Kulicke and Soffa Industries, Inc. designs, manufactures, and markets capital equipment and packaging materials for semiconductor devices. Kulicke fundamentals are excellent: a market cap of $717 million, $151 million in free cash flow, $381 million in cash on hand, and no debt. Growth has been good, but not stellar, with five year free cash flow growth at about 11%. I expect that to increase in the next five years as sector demand picks up. Looking at the discounted free cash flow valuation, we can run several scenarios. If we give Kulicke a pessimistic growth rate of 0% over the next 10 years, I place fair value at $21.44, with a 55% margin of safety at today's price of $9.67. If we give Kulicke a modest growth rate of 5%, we get a fair value of $26.36 and a 63% margin of safety.
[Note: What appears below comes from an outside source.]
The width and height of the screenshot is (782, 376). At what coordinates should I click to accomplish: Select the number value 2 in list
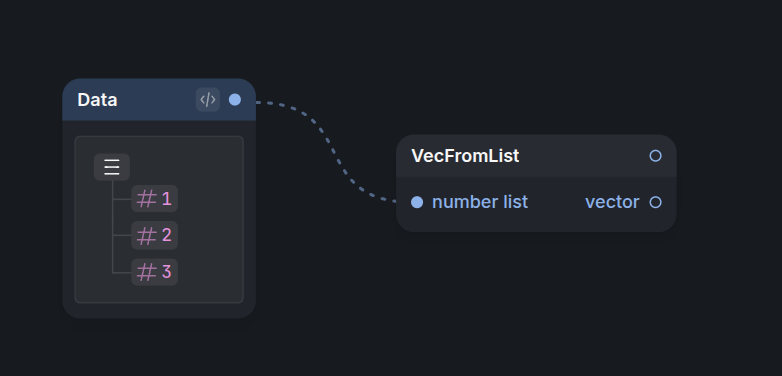point(167,235)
At a more optimistic growth rate of 15%, I place fair value at $41.52 with a 77% margin of safety. I prefer the conservative 5% growth projection, and at least a 50% margin of safety; that would put a buy price at $13.10 or under.

EZCORP, Inc., provides specialty consumer financial services via a chain of owned and operated pawn shops. EZ has excellent fundamentals, with a market cap at about $998 million, $102 million in free cash flow, $50 million in cash on hand and $200 million in debt. The debt to cash ratio of 4 is a little higher than I would like, but the valuation makes it acceptable. EZ has five year free cash flow growth at about 34%. That is exceptional growth, but not necessary for buying at today's price of $19.50. If we discount growth to 15%, that would give us a fair value of about $46.76 and a 58% margin of safety. If growth slows to 25%, that would still give us fair value at $82 and a 76% margin of safety. Going with the 15% growth projection, and a 50% margin of safety, I would set a buy price at $24.80 or under.

Disclosure: I have no positions in any stocks mentioned, and no plans to initiate any positions within the next 72 hours. I wrote this article myself, and it expresses my own opinions. I am not receiving compensation for it (other than from Seeking Alpha). I have no business relationship with any company whose stock is mentioned in this article.